The web rewards efficient scale. The majority of professional journalists now report for organizations without a geographic tie, according to Politico. Neither The Post and the Times does this as well as user-generated-powerhouses like Facebook but they’re building models that rely on the pedigree they maintain. They can command different advertising relationships.

The Inquirer, by contrast, has many of the same fixed costs as The Post and the Times but none of the opportunity to legitimately compete even mega-regionally, let alone globally, as web-based ad models demand. They’re stuck either blindly pursuing pageview growth in a battle they will never win (as leadership did, like almost all regional metro dailies, for most of the first decade of this century) or aiming to maximize the revenue per visitor metric beyond all sense of industry norm.

I’d argue there is a third option, but it’s quite inconvenient. I’d argue they need to entirely rethink why they’re valuable.

They may not use these terms, but, because of the newspaper’s origins, leadership may effectively think they are in the distribution business. The most effective business model tied to distribution is advertising. Newspapers perfected its analog expression and now data-powered tech platforms like Facebook and Google have revolutionized its digital use.

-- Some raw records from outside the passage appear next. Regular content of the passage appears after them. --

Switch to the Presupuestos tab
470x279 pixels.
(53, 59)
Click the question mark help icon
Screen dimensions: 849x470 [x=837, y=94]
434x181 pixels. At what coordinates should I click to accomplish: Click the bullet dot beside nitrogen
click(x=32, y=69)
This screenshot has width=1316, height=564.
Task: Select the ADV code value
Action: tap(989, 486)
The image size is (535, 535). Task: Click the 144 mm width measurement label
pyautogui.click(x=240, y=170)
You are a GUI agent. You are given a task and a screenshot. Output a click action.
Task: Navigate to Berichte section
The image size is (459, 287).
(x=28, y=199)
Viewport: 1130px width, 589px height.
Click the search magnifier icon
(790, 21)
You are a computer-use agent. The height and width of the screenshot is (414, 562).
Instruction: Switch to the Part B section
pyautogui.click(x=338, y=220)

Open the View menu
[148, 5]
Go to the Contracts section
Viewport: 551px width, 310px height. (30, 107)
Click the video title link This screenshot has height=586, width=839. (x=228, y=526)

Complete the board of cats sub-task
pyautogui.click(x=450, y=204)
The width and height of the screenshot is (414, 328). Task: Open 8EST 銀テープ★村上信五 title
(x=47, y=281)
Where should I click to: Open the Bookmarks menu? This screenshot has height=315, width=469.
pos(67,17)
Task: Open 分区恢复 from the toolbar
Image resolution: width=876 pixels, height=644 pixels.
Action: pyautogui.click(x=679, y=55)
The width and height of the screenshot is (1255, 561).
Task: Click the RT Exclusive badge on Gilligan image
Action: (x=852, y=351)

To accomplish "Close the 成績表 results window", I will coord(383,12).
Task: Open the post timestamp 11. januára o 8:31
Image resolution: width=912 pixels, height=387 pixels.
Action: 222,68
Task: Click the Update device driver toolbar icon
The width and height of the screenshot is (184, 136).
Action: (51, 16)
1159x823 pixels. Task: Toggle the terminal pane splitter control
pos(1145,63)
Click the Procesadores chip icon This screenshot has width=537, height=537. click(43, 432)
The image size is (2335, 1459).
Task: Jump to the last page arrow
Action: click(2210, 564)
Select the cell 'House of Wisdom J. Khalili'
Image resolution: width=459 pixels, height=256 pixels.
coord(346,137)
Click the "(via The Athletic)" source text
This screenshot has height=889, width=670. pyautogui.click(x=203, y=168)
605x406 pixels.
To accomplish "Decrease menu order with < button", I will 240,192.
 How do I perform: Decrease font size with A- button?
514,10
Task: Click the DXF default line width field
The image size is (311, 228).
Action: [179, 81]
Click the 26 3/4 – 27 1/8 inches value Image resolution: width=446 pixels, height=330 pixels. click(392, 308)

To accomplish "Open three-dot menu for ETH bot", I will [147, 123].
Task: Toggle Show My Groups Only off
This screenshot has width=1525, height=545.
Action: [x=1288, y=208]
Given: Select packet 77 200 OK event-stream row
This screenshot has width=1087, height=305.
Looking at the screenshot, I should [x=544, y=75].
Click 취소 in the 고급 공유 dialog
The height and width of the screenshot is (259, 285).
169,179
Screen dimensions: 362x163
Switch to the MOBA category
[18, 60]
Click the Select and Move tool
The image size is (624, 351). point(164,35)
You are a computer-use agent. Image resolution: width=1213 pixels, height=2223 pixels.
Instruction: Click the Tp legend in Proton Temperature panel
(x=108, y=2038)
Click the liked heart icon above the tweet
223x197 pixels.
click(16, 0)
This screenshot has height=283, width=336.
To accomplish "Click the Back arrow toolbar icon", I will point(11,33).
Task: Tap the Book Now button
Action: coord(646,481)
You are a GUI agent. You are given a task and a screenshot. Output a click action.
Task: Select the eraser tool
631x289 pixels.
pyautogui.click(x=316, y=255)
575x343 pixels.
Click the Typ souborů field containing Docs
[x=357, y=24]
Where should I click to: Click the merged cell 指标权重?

Newspapers are no longer valuable as distribution tools. Facebook and Google and their successors are far more effective at it. Newsrooms are extraordinary successes of capitalistic society, pursuers of free and frank dialogue are powerful trust and relationship builders via the creation of honest information. That’s why the Inquirer is still extraordinarily valuable, even if it isn’t as an advertising tool.

It needs an entirely new way to fund its work, which starts by solving a problem with journalism thinking. The Post and the Times took the road to compete globally. The web has left this narrow road quite wide. Those who are now geographically-bound must adapt to a new world—or die as an anachronism.